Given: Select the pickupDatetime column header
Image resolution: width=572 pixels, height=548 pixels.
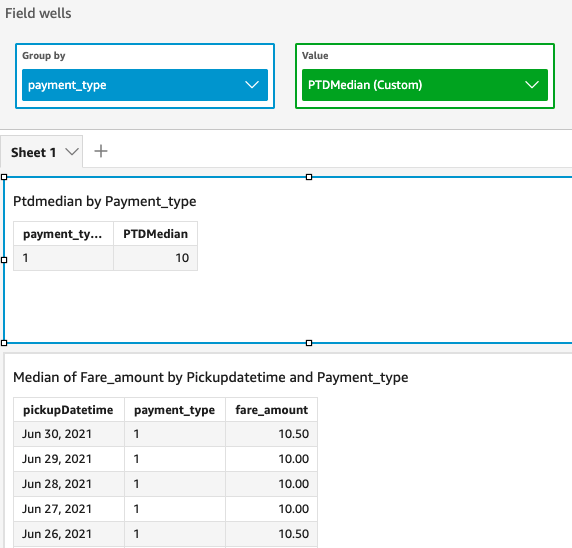Looking at the screenshot, I should pos(69,410).
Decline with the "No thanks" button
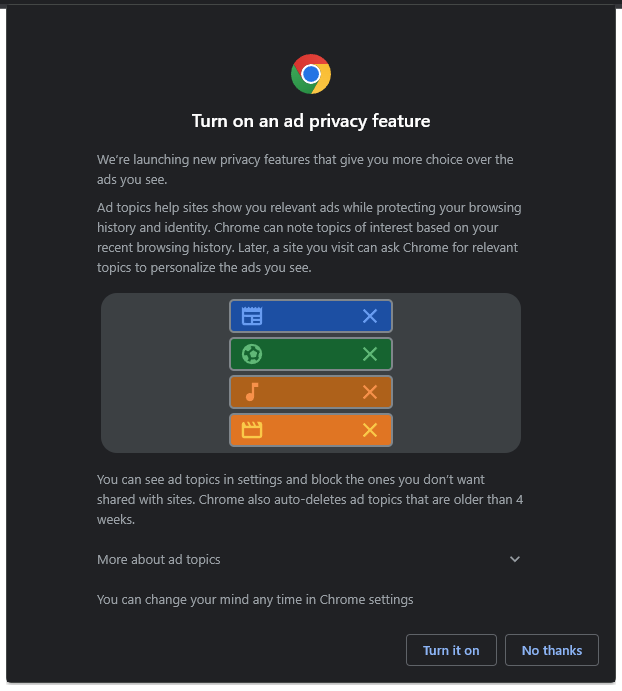This screenshot has height=691, width=622. coord(552,650)
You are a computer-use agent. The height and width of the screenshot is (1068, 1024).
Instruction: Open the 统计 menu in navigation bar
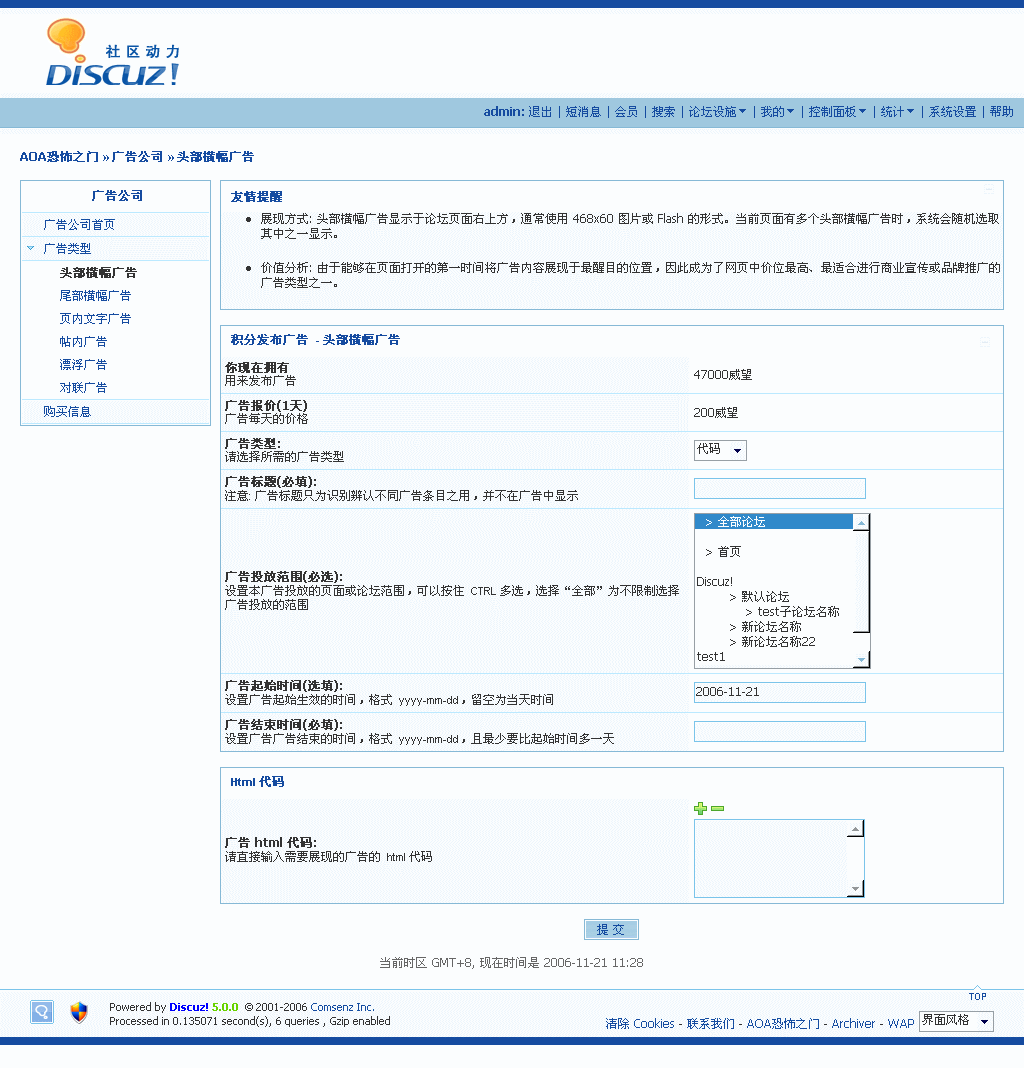coord(897,112)
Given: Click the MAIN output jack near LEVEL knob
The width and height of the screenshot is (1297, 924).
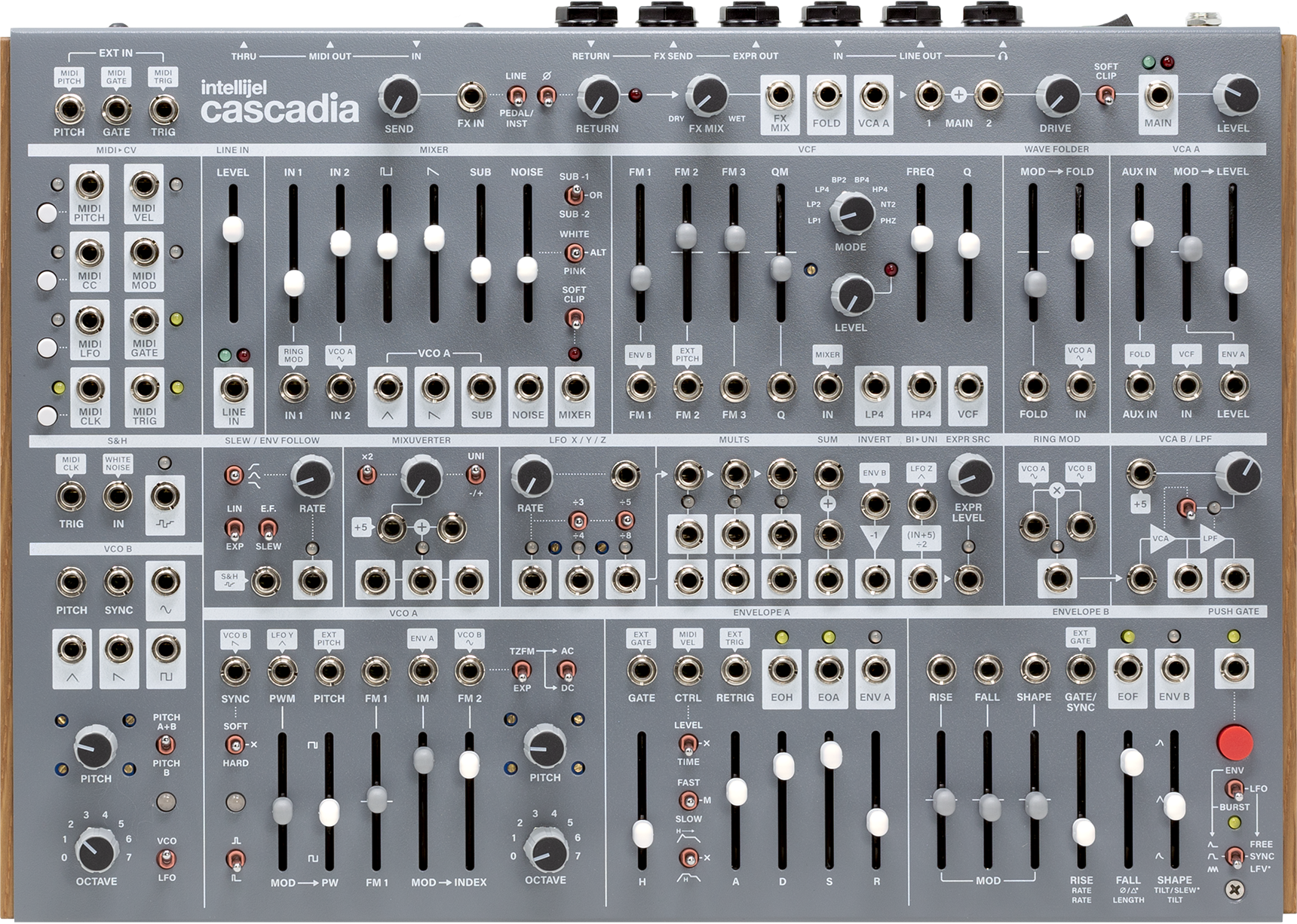Looking at the screenshot, I should coord(1157,96).
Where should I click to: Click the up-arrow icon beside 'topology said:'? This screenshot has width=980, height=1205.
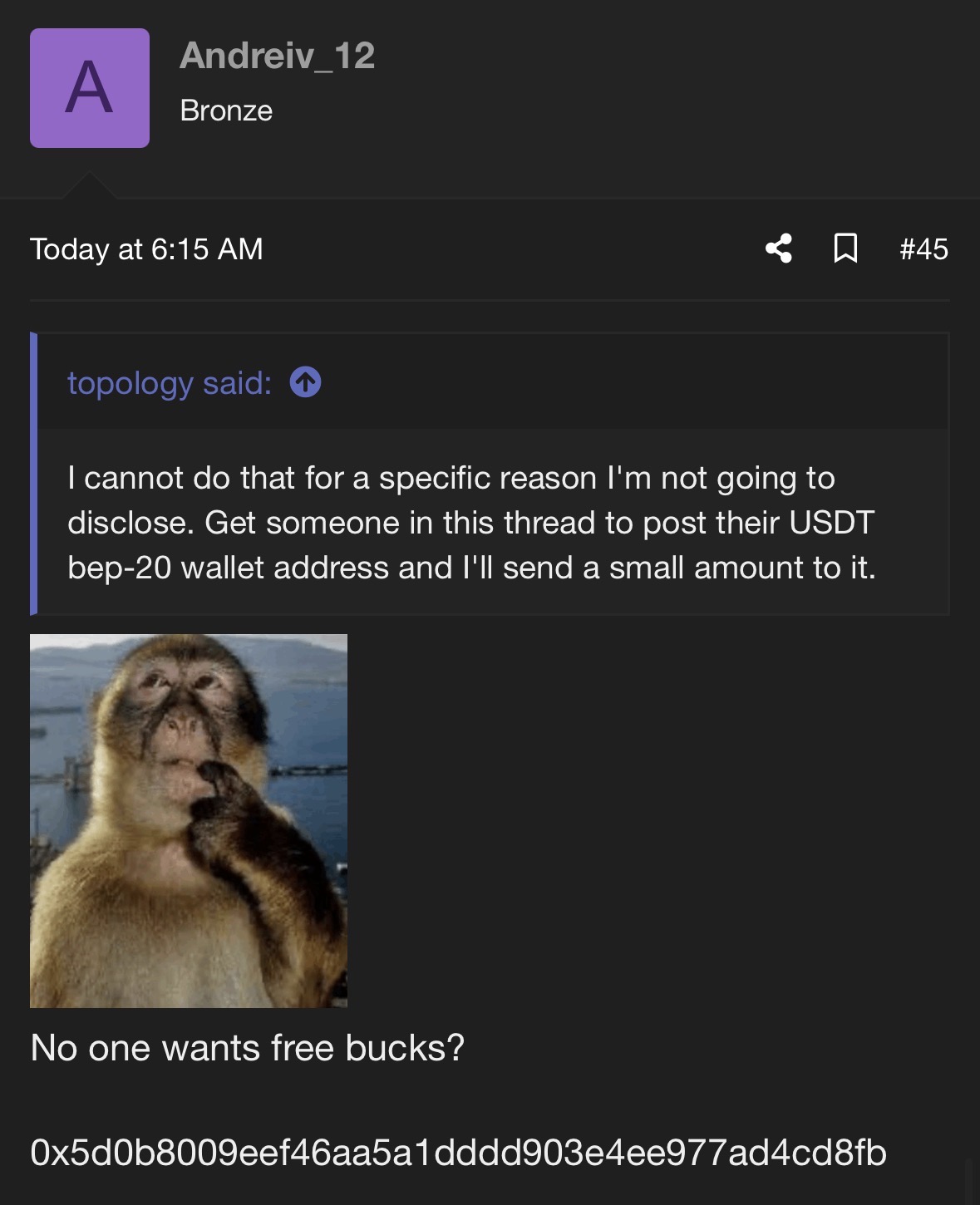coord(305,383)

-=-=-

-- What is being asked --
The entries must be repeated exactly. Leave the images out.

-- Answer space --
Given: Select the pickupDatetime column header
Image resolution: width=572 pixels, height=548 pixels.
Looking at the screenshot, I should pos(69,410).
Decline with the "No thanks" button
This screenshot has height=691, width=622. coord(552,650)
You are a computer-use agent. The height and width of the screenshot is (1068, 1024).
Instruction: Open the 统计 menu in navigation bar
coord(897,112)
Given: Click the MAIN output jack near LEVEL knob
The width and height of the screenshot is (1297, 924).
Looking at the screenshot, I should coord(1157,96).
Where should I click to: Click the up-arrow icon beside 'topology said:'? This screenshot has width=980, height=1205.
coord(305,383)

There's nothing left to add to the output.